Something is missing: Pricing and mandatory offers triggered through share repurchases

Section 123 of the Companies Act No 71 of 2008 (Companies Act) triggers the requirement to make a mandatory offer to purchase the remaining securities in a regulated company in specific circumstances. In terms of section 118(1) of the Companies Act read with regulation 91 of the Companies Regulations, 2011 (Regulations), a “regulated company” is any public company or state-owned company, as well as private companies where more than 10% of the securities in that company were transferred in the past 24 months amongst unrelated persons.

4 Dec 2019 3 min read Corporate & Commercial Alert Article

In terms of section 123(2) of the Companies Act, a circumstance under which the obligation to make a mandatory offer will be triggered is where a regulated company repurchases any of its voting securities as contemplated in section 48 of the Companies Act, and as a result of the repurchase, a shareholder who held less than 35% of the issued shares in the company prior to the repurchase ends up holding 35% or more of the issued shares in that company (for present purpose the “35% Party”). In these circumstances, the 35% Party will be required to offer to acquire any remaining shares of the same class from the shareholders of the company on terms determined in accordance with the Companies Act and the Regulations.
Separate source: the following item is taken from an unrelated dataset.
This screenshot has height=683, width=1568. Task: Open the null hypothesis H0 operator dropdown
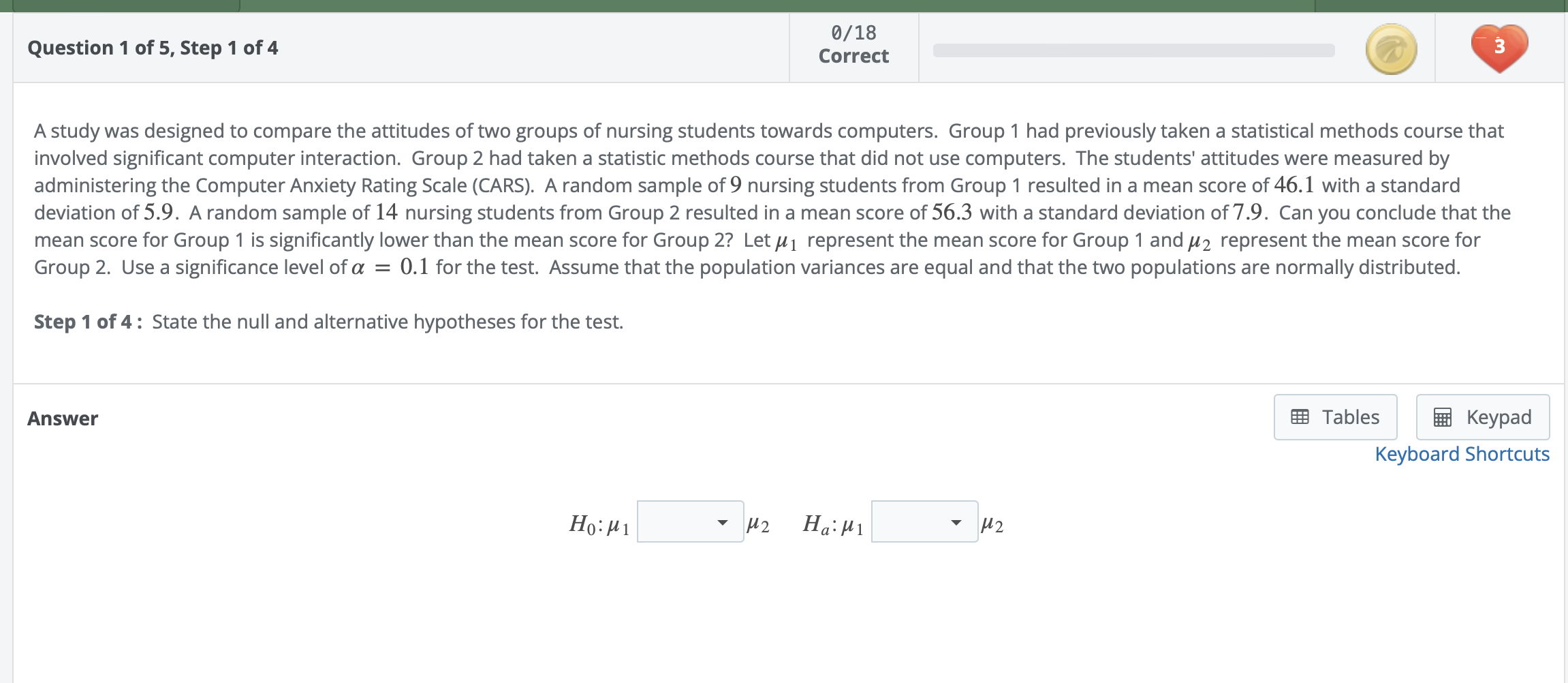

This note addresses the price to be paid pursuant to a mandatory offer that is triggered through a repurchase.

The Regulations set out the price to be paid under a mandatory offer where the 35% Party, or any party acting in concert with the 35% Party, acquired shares in the regulated company within six months prior to the commencement of the offer period. In these circumstances, in terms of regulation 111(2) of the Regulations, the price to be offered per share must be identical to, or where appropriate, similar to, the highest price paid by the 35% Party (excluding commission, tax and duty) for the acquisition of such shares.

However, neither the Companies Act nor the Regulations prescribe the price to be paid under a mandatory offer in circumstances where the 35% Party has not acquired shares in the regulated company within six months prior to the commencement of the offer period. This scenario seems to be a lacuna and has created a level of uncertainty. It seems illogical and unfair, for instance, that the 35% Party ought to be bound by the price that the company paid to the selling shareholder under the repurchase, as that transaction does not concern the 35% Party and it was not a party thereto. In practice, although one could take the view that the 35% Party should make the mandatory offer at “fair value” as determined by an independent expert, we recommend that parties first look to the Takeover Regulation Panel for guidance on how a mandatory offer should be priced in these circumstances.

There is an argument to be made that where the repurchase of shares by a regulated company requires shareholder approval by way of a special resolution pursuant to section 48(8) of the Companies Act (for example where it involves the acquisition by the company of more than 5% of the issued shares of any particular class of the company’s shares), and the 35% Party (in its capacity as a shareholder) votes in favour of the special resolution, by approving the repurchase of shares the 35% Party is to be regarded as having acted “in concert” with the repurchasing company. As such, the provisions of regulation 111(2) of the Regulations could be applicable in determining the price of the resultant mandatory offer, regardless of whether the 35% Party itself acquired shares in the regulated company within six months prior to the commencement of the offer period or not. As pointed out above, regulation 111(2) of the Regulations takes into account not only acquisitions of shares in the past six months by the 35% Party but also by its concert parties. As the regulated company could, in this scenario, plausibly be considered a concert party, the consideration paid by the company per share pursuant to the repurchase transaction may well be applied in determining the price of the 35% Party’s subsequent mandatory offer – this could of course come as a very unpleasant surprise to the 35% Party if the price under the repurchase was high.

The draft Companies Amendment Bill was last published for comment over a year ago, and a new version of the bill is presumably in the pipeline. Whilst that draft did not address the mandatory offer pricing issue discussed herein, it is hoped that clarity will be provided in future versions.